**TEXT BLOCK**

_ _ _ _ _

The Quiet Ones

Film Review by Chris Buckle | 11 Apr 2014
Film title: The Quiet Ones
Director: John Pogue
Starring: Jared Harris, Sam Claflin, Olivia Cooke
Release date: 11 Apr
Certificate: 15

The first of The Quiet Ones’ many jump-scares comes courtesy of Noddy Holder, with a loud blast of Slade’s Cum on Feel the Noize in the opening minutes to signal both the period setting and director John Pogue’s rudimentary approach to spooking an audience. The blaring music, it transpires, is part of a series of ethically and scientifically dubious experiments (led by Jared Harris’s monomaniacal Oxford don, assisted by a couple of shacked-up student disciples and a guileless cameraman) that are designed to isolate a psychiatric patient’s “negative energy” and create from it a kind of psychosomatic poltergeist.

It’s an intriguing setup, but it masks a rote demon possession tale that’s packed with clichés: occult birthmarks, dead-eyed dolls, an egotistical academic with a god complex, and so on. This isn’t a death blow in itself (Hammer’s last production The Woman in Black did well out of its familiar ingredients, after all), but Pogue repeatedly allows tension to dissipate, and only a handful of moments come close to inspiring actual fear. Otherwise, it’s cheap jolts all the way.

_ _ _ _ _

**DATASET EXTRACT**

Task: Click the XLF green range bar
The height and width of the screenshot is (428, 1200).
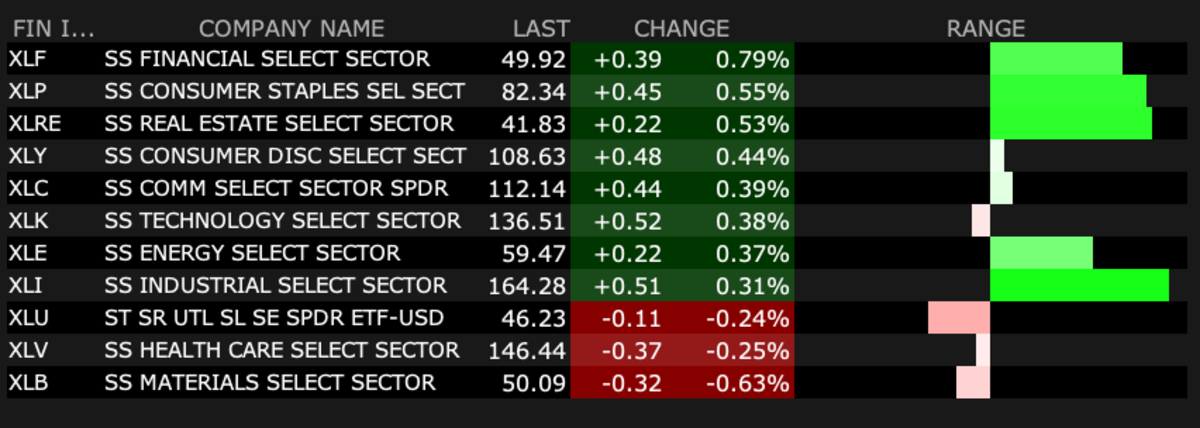Action: point(1056,59)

_ _ _ _ _

List the actors named in the film review's "Starring" line. The data have no connection to the film review.

Jared Harris, Sam Claflin, Olivia Cooke